* **TEXT SECTION**

··········

Neil Druckmann and Craig Mazin have done the seemingly impossible: break the curse of video game adaptations and deliver a poignant and moving series in The Last of Us. Here’s our review.
Harry Potter proved that a book series can be turned into a successful film franchise. Game of Thrones proved the same but this time for TV. The Lego Movie proved that for toys. Heck, we even get successful films based on Saturday Night Life sketches.
But video games seem to be a tough nut to crack. In fact, its adaptations are infamously considered cursed. It’s hit or miss, but definitely a lot more “miss”. We thankfully had the likes of the Sonic movies and Detective Pikachu, both of which did good or at the very least okay, but that’s about it. Super Mario might be good though that’s yet to be seen. Resident Evil? If Resident Evil was a video game adaptation, then I’m Ryan Reynolds. And please, for the love of Hideo Kojima, do not even utter the name Uwe Boll.
Neil Druckmann set a lofty goal for the TV adaptation of The Last of Us, set to premiere this January 16 on HBO GO. “Hopefully, this will put that video game curse to bed,” he said.
He was right.
The Last of Us brings the game’s emotional and heart-wrenching journey alive for TV screens.
The Last of Us is set in a post-apocalyptic world that has been ravaged by a virus. Typical? Not really. The virus originates from cordyceps, a genus of fungus—y’know, mushrooms. The explanation of how it works is eerily and terrifyingly plausible, a warm thought in this post-pandemic world.
In the middle of all this is Joel, played by the talented Pedro Pascal, a broken man who is still suffering from a heartbreak that occurred during “Outbreak Day”. Making his living as a smuggler, he crosses paths with a young girl named Ellie, played by the equally talented Bella Ramsey, and is tasked with bringing her across the country to a group of revolutionaries. Thinking she’s just the kid of someone powerful, he makes a shocking discovery: Ellie is immune, and she could hold the key to a cure.
Those who have played the game already know how the whole thing goes, and yes, the show is definitely as emotional as its source material. The series sticks very closely to the game’s storyline and even adapts beat-for-beat moments that fans of the game will recognise. Whatever changes they did make only expanded the story but not so much that the plot feels too bloated.
A great example of this is the addition of Frank, played by White Lotus’ Murray Bartlett, who was already dead in the games. Frank and Bill’s storyline, with Nick Offerman playing Bill, gives the series a little more depth, though Druckmann has also said that there might be fans who will be upset about the episode dedicated to their story. Delving into their story gives the show a little room to breathe.
A story made for TV
That’s also what makes the medium of a TV series so well-suited for The Last of Us. A movie would have never done the story justice. Long-form storytelling was the only way audiences could really feel like they’d grown with Joel and Ellie in their journey and relationship, which is the focal point of the whole show. To that point, Pedro Pascal and Bella Ramsey are perfect for the roles of Joel and Ellie. They play off each other effortlessly and are able to portray their character’s warm earnestness and tragic trauma skilfully, sometimes even in the same breath. Haters will hate; and by the way, no, Bella Ramsey not playing the games wasn’t at all detrimental to her performance.

··········

(Source data)
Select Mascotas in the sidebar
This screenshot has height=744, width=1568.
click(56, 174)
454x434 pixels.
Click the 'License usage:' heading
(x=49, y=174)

··········

* **PROBLEMS TO SOLVE**
**A)** According to the review, why is a TV series a well-suited medium for The Last of Us? Answer in one to three sentences.
**B)** Rewrite the passage of the review that begins with "A story made" and ends after "to her performance.", substituting "seamlessly" for "effortlessly".
**C)** List every actor the review names as playing a role in The Last of Us series, along with the character each one plays.
The listing plays no part in this exercise.

* **ANSWERS BY TASK**
**A)** The review says a movie would never have done the story justice. Long-form storytelling was the only way for audiences to feel they had grown with Joel and Ellie through their journey and relationship, which is the focal point of the whole show.

**B)**
A story made for TV
That’s also what makes the medium of a TV series so well-suited for The Last of Us. A movie would have never done the story justice. Long-form storytelling was the only way audiences could really feel like they’d grown with Joel and Ellie in their journey and relationship, which is the focal point of the whole show. To that point, Pedro Pascal and Bella Ramsey are perfect for the roles of Joel and Ellie. They play off each other seamlessly and are able to portray their character’s warm earnestness and tragic trauma skilfully, sometimes even in the same breath. Haters will hate; and by the way, no, Bella Ramsey not playing the games wasn’t at all detrimental to her performance.

**C)**
Pedro Pascal plays Joel.
Bella Ramsey plays Ellie.
Murray Bartlett plays Frank.
Nick Offerman plays Bill.